▶ **What you will do**
Reproduce every one of the following rows verbatim, character for character, in the order given.
※
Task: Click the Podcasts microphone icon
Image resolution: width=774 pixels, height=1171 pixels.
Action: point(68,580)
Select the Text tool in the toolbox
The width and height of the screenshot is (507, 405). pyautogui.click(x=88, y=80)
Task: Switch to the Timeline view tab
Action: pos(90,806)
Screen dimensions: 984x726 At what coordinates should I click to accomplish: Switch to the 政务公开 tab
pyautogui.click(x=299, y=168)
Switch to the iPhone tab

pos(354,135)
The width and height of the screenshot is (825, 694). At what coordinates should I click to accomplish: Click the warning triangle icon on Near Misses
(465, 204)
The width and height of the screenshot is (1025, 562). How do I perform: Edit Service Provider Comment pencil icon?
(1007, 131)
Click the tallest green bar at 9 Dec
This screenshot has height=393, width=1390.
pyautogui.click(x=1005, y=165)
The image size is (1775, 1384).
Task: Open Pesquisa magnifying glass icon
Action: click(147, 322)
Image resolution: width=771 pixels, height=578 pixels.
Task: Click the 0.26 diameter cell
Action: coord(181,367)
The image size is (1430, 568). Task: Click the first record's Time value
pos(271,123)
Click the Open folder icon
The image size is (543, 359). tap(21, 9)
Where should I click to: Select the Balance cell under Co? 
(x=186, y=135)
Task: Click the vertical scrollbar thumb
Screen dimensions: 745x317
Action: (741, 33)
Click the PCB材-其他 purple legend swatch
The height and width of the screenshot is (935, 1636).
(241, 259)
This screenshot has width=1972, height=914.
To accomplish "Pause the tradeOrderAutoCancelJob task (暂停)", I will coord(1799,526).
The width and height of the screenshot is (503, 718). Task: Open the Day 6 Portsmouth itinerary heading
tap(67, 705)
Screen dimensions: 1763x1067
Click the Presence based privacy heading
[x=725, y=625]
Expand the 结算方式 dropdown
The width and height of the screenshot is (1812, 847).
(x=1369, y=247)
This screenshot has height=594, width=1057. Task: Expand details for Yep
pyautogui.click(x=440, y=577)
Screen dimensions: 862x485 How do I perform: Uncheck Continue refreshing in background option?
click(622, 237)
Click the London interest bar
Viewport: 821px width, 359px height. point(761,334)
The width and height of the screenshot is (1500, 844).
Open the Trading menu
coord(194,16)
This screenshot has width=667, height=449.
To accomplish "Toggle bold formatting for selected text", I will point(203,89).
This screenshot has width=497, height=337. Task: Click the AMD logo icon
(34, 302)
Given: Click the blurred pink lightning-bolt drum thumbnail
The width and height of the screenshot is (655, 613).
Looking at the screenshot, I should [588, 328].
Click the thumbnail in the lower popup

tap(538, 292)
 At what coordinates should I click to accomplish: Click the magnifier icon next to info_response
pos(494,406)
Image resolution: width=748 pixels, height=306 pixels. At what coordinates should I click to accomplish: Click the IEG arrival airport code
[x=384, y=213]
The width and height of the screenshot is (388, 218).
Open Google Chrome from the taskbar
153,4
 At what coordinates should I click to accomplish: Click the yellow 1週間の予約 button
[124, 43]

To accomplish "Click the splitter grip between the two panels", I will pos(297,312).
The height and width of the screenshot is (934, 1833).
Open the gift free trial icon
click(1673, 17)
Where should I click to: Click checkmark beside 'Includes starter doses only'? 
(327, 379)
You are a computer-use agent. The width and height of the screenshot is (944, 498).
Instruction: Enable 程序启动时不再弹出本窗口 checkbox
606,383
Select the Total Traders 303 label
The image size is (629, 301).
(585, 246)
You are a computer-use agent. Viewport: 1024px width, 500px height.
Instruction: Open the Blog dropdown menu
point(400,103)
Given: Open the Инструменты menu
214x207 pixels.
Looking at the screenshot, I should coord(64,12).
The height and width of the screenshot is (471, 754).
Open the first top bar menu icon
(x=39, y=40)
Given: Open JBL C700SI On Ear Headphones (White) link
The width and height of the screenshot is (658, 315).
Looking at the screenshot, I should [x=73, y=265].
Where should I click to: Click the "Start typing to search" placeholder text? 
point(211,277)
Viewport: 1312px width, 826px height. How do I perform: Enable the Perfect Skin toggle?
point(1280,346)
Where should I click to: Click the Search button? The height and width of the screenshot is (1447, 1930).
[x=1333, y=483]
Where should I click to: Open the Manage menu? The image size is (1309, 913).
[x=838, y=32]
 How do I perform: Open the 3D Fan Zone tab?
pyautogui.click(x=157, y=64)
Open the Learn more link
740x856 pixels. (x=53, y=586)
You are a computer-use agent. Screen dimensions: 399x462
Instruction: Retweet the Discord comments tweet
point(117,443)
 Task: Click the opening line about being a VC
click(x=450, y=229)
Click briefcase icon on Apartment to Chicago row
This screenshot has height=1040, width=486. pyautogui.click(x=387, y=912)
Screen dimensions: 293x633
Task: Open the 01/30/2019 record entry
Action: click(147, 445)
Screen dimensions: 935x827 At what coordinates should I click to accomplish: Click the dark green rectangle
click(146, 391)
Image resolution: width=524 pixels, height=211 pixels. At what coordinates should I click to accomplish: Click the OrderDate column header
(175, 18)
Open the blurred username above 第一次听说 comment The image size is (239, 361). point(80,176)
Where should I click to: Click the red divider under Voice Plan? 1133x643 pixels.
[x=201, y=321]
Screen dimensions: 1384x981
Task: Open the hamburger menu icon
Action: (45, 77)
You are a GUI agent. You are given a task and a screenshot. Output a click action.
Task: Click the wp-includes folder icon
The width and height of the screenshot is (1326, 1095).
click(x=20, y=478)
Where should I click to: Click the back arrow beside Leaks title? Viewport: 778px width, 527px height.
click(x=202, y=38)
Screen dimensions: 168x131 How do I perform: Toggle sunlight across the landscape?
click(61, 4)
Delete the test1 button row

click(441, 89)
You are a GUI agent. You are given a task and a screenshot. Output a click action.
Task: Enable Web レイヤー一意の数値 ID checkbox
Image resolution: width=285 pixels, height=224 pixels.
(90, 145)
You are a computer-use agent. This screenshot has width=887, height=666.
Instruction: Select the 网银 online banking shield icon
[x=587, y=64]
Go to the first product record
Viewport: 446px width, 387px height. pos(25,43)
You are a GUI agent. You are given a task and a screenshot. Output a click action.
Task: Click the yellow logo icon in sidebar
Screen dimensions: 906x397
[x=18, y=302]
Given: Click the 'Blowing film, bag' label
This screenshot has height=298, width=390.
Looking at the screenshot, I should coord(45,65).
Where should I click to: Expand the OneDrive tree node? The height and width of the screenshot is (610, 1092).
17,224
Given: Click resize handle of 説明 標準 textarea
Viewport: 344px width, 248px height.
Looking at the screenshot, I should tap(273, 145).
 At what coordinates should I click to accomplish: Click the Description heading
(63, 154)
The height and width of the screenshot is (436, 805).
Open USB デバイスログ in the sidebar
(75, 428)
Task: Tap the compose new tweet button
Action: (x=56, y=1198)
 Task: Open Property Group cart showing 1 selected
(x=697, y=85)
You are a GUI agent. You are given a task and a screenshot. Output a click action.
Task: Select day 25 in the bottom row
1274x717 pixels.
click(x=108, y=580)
※
▶ **Written reply**
Task: Click the Podcasts microphone icon
Image resolution: width=774 pixels, height=1171 pixels.
Action: point(68,580)
Select the Text tool in the toolbox
The width and height of the screenshot is (507, 405). pyautogui.click(x=88, y=80)
Task: Switch to the Timeline view tab
Action: pos(90,806)
Screen dimensions: 984x726 At what coordinates should I click to accomplish: Switch to the 政务公开 tab
pyautogui.click(x=299, y=168)
Switch to the iPhone tab

pos(354,135)
The width and height of the screenshot is (825, 694). At what coordinates should I click to accomplish: Click the warning triangle icon on Near Misses
(465, 204)
The width and height of the screenshot is (1025, 562). How do I perform: Edit Service Provider Comment pencil icon?
(1007, 131)
Click the tallest green bar at 9 Dec
This screenshot has height=393, width=1390.
pyautogui.click(x=1005, y=165)
The image size is (1775, 1384).
Task: Open Pesquisa magnifying glass icon
Action: click(147, 322)
Image resolution: width=771 pixels, height=578 pixels.
Task: Click the 0.26 diameter cell
Action: coord(181,367)
The image size is (1430, 568). Task: Click the first record's Time value
pos(271,123)
Click the Open folder icon
The image size is (543, 359). tap(21, 9)
Where should I click to: Select the Balance cell under Co? 
(x=186, y=135)
Task: Click the vertical scrollbar thumb
Screen dimensions: 745x317
Action: (741, 33)
Click the PCB材-其他 purple legend swatch
The height and width of the screenshot is (935, 1636).
(241, 259)
This screenshot has width=1972, height=914.
To accomplish "Pause the tradeOrderAutoCancelJob task (暂停)", I will coord(1799,526).
The width and height of the screenshot is (503, 718). Task: Open the Day 6 Portsmouth itinerary heading
tap(67, 705)
Screen dimensions: 1763x1067
Click the Presence based privacy heading
[x=725, y=625]
Expand the 结算方式 dropdown
The width and height of the screenshot is (1812, 847).
(x=1369, y=247)
This screenshot has height=594, width=1057. Task: Expand details for Yep
pyautogui.click(x=440, y=577)
Screen dimensions: 862x485 How do I perform: Uncheck Continue refreshing in background option?
click(622, 237)
Click the London interest bar
Viewport: 821px width, 359px height. point(761,334)
The width and height of the screenshot is (1500, 844).
Open the Trading menu
coord(194,16)
This screenshot has width=667, height=449.
To accomplish "Toggle bold formatting for selected text", I will point(203,89).
This screenshot has width=497, height=337. Task: Click the AMD logo icon
(34, 302)
Given: Click the blurred pink lightning-bolt drum thumbnail
The width and height of the screenshot is (655, 613).
Looking at the screenshot, I should [588, 328].
Click the thumbnail in the lower popup

tap(538, 292)
 At what coordinates should I click to accomplish: Click the magnifier icon next to info_response
pos(494,406)
Image resolution: width=748 pixels, height=306 pixels. At what coordinates should I click to accomplish: Click the IEG arrival airport code
[x=384, y=213]
The width and height of the screenshot is (388, 218).
Open Google Chrome from the taskbar
153,4
 At what coordinates should I click to accomplish: Click the yellow 1週間の予約 button
[124, 43]

To accomplish "Click the splitter grip between the two panels", I will pos(297,312).
The height and width of the screenshot is (934, 1833).
Open the gift free trial icon
click(1673, 17)
Where should I click to: Click checkmark beside 'Includes starter doses only'? 
(327, 379)
You are a computer-use agent. The width and height of the screenshot is (944, 498).
Instruction: Enable 程序启动时不再弹出本窗口 checkbox
606,383
Select the Total Traders 303 label
The image size is (629, 301).
(585, 246)
You are a computer-use agent. Viewport: 1024px width, 500px height.
Instruction: Open the Blog dropdown menu
point(400,103)
Given: Open the Инструменты menu
214x207 pixels.
Looking at the screenshot, I should coord(64,12).
The height and width of the screenshot is (471, 754).
Open the first top bar menu icon
(x=39, y=40)
Given: Open JBL C700SI On Ear Headphones (White) link
The width and height of the screenshot is (658, 315).
Looking at the screenshot, I should [x=73, y=265].
Where should I click to: Click the "Start typing to search" placeholder text? 
point(211,277)
Viewport: 1312px width, 826px height. How do I perform: Enable the Perfect Skin toggle?
point(1280,346)
Where should I click to: Click the Search button? The height and width of the screenshot is (1447, 1930).
[x=1333, y=483]
Where should I click to: Open the Manage menu? The image size is (1309, 913).
[x=838, y=32]
 How do I perform: Open the 3D Fan Zone tab?
pyautogui.click(x=157, y=64)
Open the Learn more link
740x856 pixels. (x=53, y=586)
You are a computer-use agent. Screen dimensions: 399x462
Instruction: Retweet the Discord comments tweet
point(117,443)
 Task: Click the opening line about being a VC
click(x=450, y=229)
Click briefcase icon on Apartment to Chicago row
This screenshot has height=1040, width=486. pyautogui.click(x=387, y=912)
Screen dimensions: 293x633
Task: Open the 01/30/2019 record entry
Action: click(147, 445)
Screen dimensions: 935x827 At what coordinates should I click to accomplish: Click the dark green rectangle
click(146, 391)
Image resolution: width=524 pixels, height=211 pixels. At what coordinates should I click to accomplish: Click the OrderDate column header
(175, 18)
Open the blurred username above 第一次听说 comment The image size is (239, 361). point(80,176)
Where should I click to: Click the red divider under Voice Plan? 1133x643 pixels.
[x=201, y=321]
Screen dimensions: 1384x981
Task: Open the hamburger menu icon
Action: (45, 77)
You are a GUI agent. You are given a task and a screenshot. Output a click action.
Task: Click the wp-includes folder icon
The width and height of the screenshot is (1326, 1095).
click(x=20, y=478)
Where should I click to: Click the back arrow beside Leaks title? Viewport: 778px width, 527px height.
click(x=202, y=38)
Screen dimensions: 168x131 How do I perform: Toggle sunlight across the landscape?
click(61, 4)
Delete the test1 button row

click(441, 89)
You are a GUI agent. You are given a task and a screenshot. Output a click action.
Task: Enable Web レイヤー一意の数値 ID checkbox
Image resolution: width=285 pixels, height=224 pixels.
(90, 145)
You are a computer-use agent. This screenshot has width=887, height=666.
Instruction: Select the 网银 online banking shield icon
[x=587, y=64]
Go to the first product record
Viewport: 446px width, 387px height. pos(25,43)
You are a GUI agent. You are given a task and a screenshot. Output a click action.
Task: Click the yellow logo icon in sidebar
Screen dimensions: 906x397
[x=18, y=302]
Given: Click the 'Blowing film, bag' label
This screenshot has height=298, width=390.
Looking at the screenshot, I should coord(45,65).
Where should I click to: Expand the OneDrive tree node? The height and width of the screenshot is (610, 1092).
17,224
Given: Click resize handle of 説明 標準 textarea
Viewport: 344px width, 248px height.
Looking at the screenshot, I should tap(273, 145).
 At what coordinates should I click to accomplish: Click the Description heading
(63, 154)
The height and width of the screenshot is (436, 805).
Open USB デバイスログ in the sidebar
(75, 428)
Task: Tap the compose new tweet button
Action: (x=56, y=1198)
 Task: Open Property Group cart showing 1 selected
(x=697, y=85)
You are a GUI agent. You are given a task and a screenshot. Output a click action.
Task: Select day 25 in the bottom row
1274x717 pixels.
click(x=108, y=580)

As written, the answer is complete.